CA Reims, ch. civ. sect. 1, 21 janvier 1998, n° 2387-95

REIMS

Arrêt

Confirmation

PARTIES

Demandeur :

Lagraulet

Défendeur :

Labo Industrie (SA)

COMPOSITION DE LA JURIDICTION

Président :

Mme Lambremon-Latapie

Conseillers :

M. Mahieux, Mme Rouvière

Avoués :

SCP Thoma & Le Runigo, SCP Six & Guillaume

Avocats :

Mes Auguet, Martin.

TGI Chalons-en-Champagne, du 31 mai 1995

31 mai 1995

LA COUR,

Vu l'appel formé par M. Francis Lagraulet à l'encontre d'un jugement rendu le 31 mai 1995 par le Tribunal de grande instance de Châlons-sur-Marne qui l'a condamné en qualité de caution de la SARL Super Car à verser à la SA Labo Industrie :

- 225 843,28 F à titre principal,

- 4 888,14 F au titre des intérêts contractuels,

- 4 000 F en application de l'article 700 du nouveau Code de procédure civile.

Faits et procédure :

Par acte sous seing privé du 18 mars 1992, la SARL Super Car représentée par son gérant M. Eric Colin, souscrivait auprès de la société Labo Industrie un contrat de fourniture de lubrifiant sur la base de 3 500 litres par an.

En contrepartie de cet engagement, la société Labo Industrie consentait à la société Super Car une avance de 180 000 F remboursable en 5 annuités de 49 933,80 F outre des intérêts au taux de 12 % par compensation avec les remises applicables pour chaque livraison effectuée.

Le même jour, M. Francis Lagraulet se portait caution de la société Super Car pour la somme de 180 000 F outre les intérêts conventionnels et pour le montant des marchandises livrées au titre du contrat précité.

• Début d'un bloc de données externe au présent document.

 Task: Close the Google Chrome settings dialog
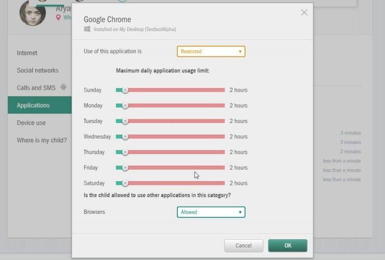[x=304, y=12]
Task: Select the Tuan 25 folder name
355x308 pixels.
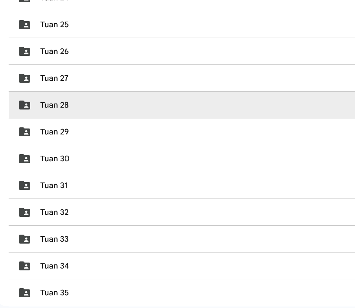Action: [x=54, y=25]
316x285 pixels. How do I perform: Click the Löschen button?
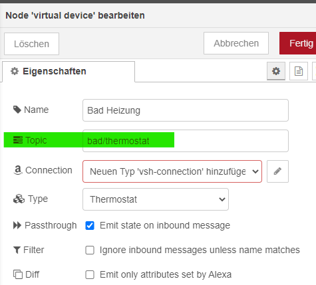tap(31, 44)
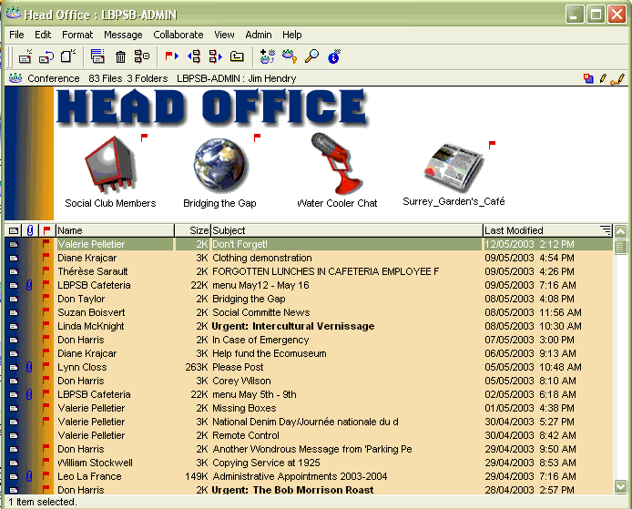Viewport: 632px width, 509px height.
Task: Toggle the red flag on Diane Krajcar's Clothing demonstration
Action: pyautogui.click(x=46, y=258)
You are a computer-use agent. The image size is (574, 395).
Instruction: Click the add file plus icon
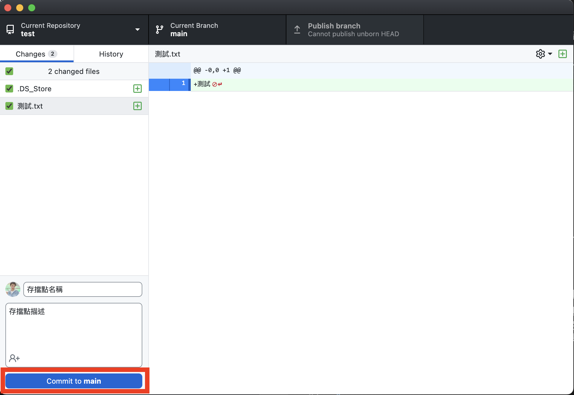click(563, 54)
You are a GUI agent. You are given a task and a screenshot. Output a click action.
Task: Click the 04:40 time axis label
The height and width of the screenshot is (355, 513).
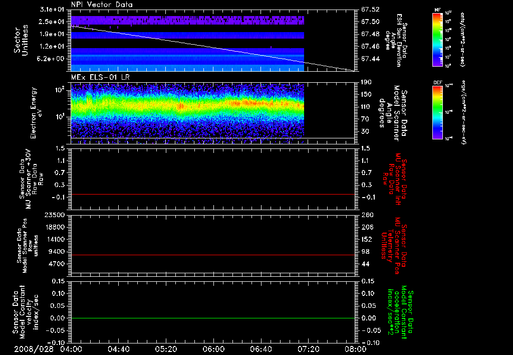coord(118,348)
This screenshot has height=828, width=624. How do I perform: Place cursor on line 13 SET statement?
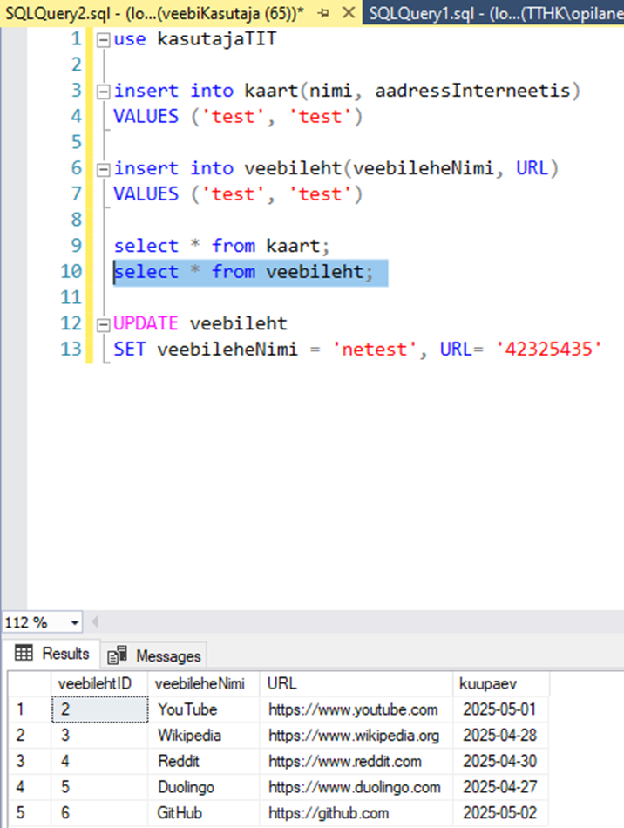[349, 350]
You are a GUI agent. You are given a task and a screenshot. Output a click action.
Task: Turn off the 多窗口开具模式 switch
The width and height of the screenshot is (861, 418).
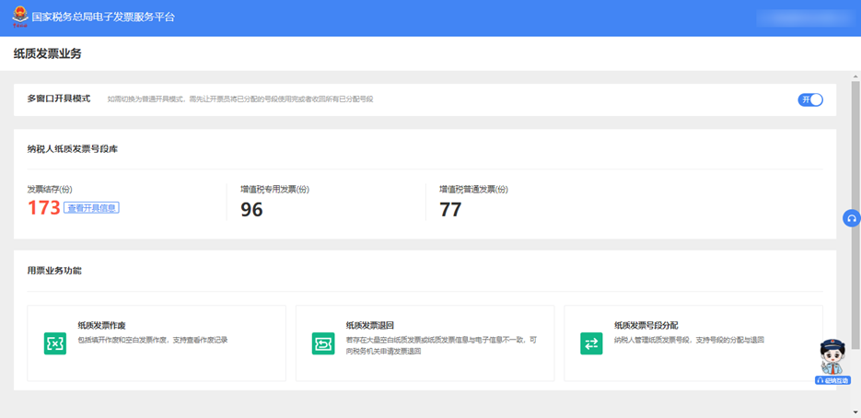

Le 6 avril 1993, la société Labo Industrie réduisait le volume d'achat minimum à 2 500 litres par an et allongeait la durée du contrat de 2 ans.

Le 15 avril 1993 la société Super Car était placée en redressement judiciaire puis en liquidation judiciaire le 30 juin 1993.

La créance de la société Labo Industrie était déclarée le 26 mai 1993.

Par lettre du même jour, cette société mettait en demeure M. Francis Lagraulet en qualité de caution de lui régler 229 102,04 F.

Cette mise en demeure restant vaine, la société Labo Industrie obtenait le 23 juin 1993 du Président du Tribunal de commerce de Châlons-sur-Marne, une ordonnance portant injonction de payer contre laquelle M. Francis Lagraulet formait opposition.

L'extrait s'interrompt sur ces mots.